For instance, right now I’m doing a web mail application. We know that we already have the Java Mail API, a good rich domain model. However, the way it is designed makes it impossible to bind my web form to that model. I am forced to create a DTO to capture the data and then pass it to the Java Mail API. Just like this example if my domain model would be like this one, the same would happen.
From Spring MVC documentation:
Instead, it is often preferable to bind directly to your business objects.
Reusable business code, no need for duplication. Use existing business objects as command or form objects instead of mirroring them to extend a particular framework base class.
Do MVC web frameworks such as Spring MVC and Struts 2, favor anemic domain model in order to avoid duplication?
1
In Martin Fowler’s article you linked, he says of the Anemic Domain Model:
At first blush it looks like the real thing. There are objects, many named after the nouns in the domain space, and these objects are connected with the rich relationships and structure that true domain models have.
The catch comes when you look at the behavior, and you realize that
there is hardly any behavior on these objects, making them little more
than bags of getters and setters. Indeed often these models come with
design rules that say that you are not to put any domain logic in the
the domain objects.The fundamental horror of this anti-pattern is that it’s so contrary to the basic idea of object-oriented design; which is to combine data and process together. What’s worse, many people think that anemic objects are real objects, and thus completely miss the point of what object-oriented design is all about.
However, having said that, he also says this:
Putting behavior into the domain objects should not contradict the solid approach of using layering to separate domain logic from such things as persistence and presentation responsibilities. The logic that should be in a domain object is domain logic – validations, calculations, business rules – whatever you like to call it.
This is where View Models come in.
View Models contain two things:
- All of the data that is required to execute a view, and
- Any logic that is required to render the view, but which can be pushed back into the ViewModel, rather than cluttering the view.
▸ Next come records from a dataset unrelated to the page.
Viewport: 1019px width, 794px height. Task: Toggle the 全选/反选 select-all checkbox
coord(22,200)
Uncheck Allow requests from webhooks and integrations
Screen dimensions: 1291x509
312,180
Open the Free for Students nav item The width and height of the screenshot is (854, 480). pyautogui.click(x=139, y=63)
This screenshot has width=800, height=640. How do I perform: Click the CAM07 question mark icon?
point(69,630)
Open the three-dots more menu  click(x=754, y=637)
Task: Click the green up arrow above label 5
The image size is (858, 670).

If the ViewModel does not contain any logic, then it is could properly be called an Anemic Model. But it is not an anemic model of the domain. While it might contain data from domain objects, the ViewModel object’s sole reason for existence is to separate domain logic from presentation, just as Fowler observes.
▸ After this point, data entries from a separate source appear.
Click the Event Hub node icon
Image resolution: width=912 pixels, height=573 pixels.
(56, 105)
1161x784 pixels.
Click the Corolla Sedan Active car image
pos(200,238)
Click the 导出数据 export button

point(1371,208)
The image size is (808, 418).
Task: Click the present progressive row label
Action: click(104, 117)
The resulting arrangement makes it much simpler to focus on layout and user interaction in the View, without being concerned about how that interaction might pollute the domain objects and their logic, or vice versa. It is the layer of separation that Fowler describes.
See Also
The View Model Pattern
Isn’t MVC Anti-OOP?
9
Any web framework that covers both the front and back end has a fundamental problem. You can’t use the same objects on both sides. They have to be serialised to send over the wire and you may not be using the same language on either side.
This forces you to have anaemic objects because you can send the fields, but not methods of an object over the wire.
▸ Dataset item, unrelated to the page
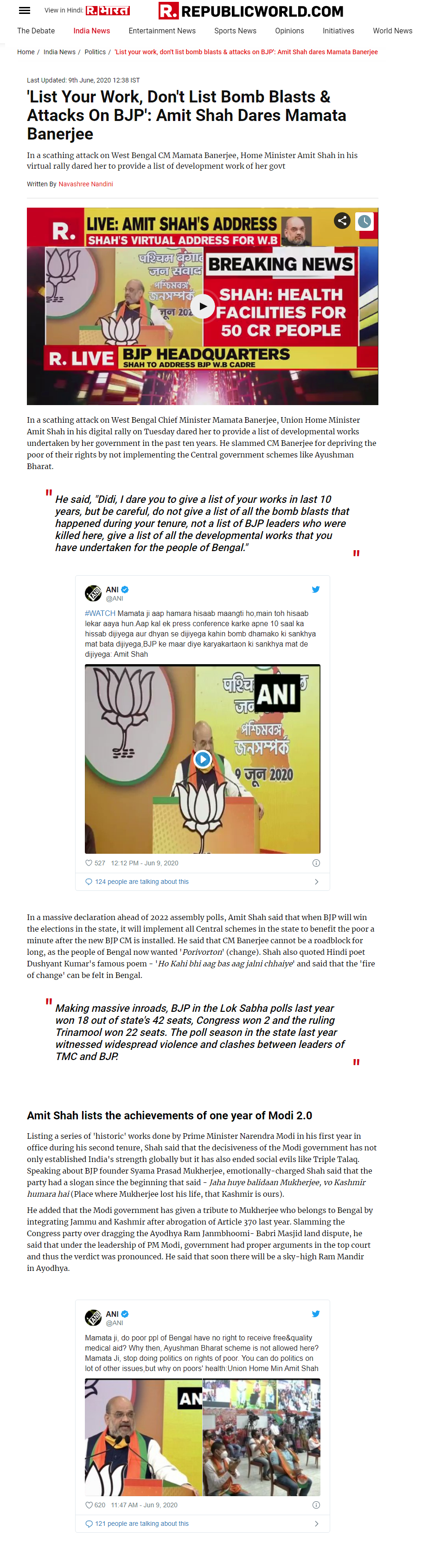Select Entertainment News in navigation
This screenshot has height=1568, width=441.
pyautogui.click(x=162, y=31)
Arguably this makes it an ADM approach.
However. You can imagine the scenario where you have a controller which instantiates OOP style models, calls their methods to perform logical operations and returns a view.
ie.
WeatherController
{
GetWeather(string day)
{
var d = new Day(day)
d.CalculateWeather();
return new WeatherView(d.ForecastData);
}
}
This is very OOP, Day contains the data and logic, where as an ADM approach would be
WeatherController
{
GetWeather(Day day) //Day has no methods so we can directly bind it to the incoming data
{
var forecaster = new WeatherForcaster();
var data = forecaster.CalculateWeather(d)
return new WeatherView(data);
}
}
Here Day is an anaemic class or struct and the logic is separated out into its own WeatherForecaster object.
Where as in the first approach I might subclass Day to produce different results, in the ADM approach I would replace the forecaster object with an alternate.
Is the automatic binding of the form data to Day, vs passing a string and instancing the model manually the key difference in these approaches? I would argue that it is not.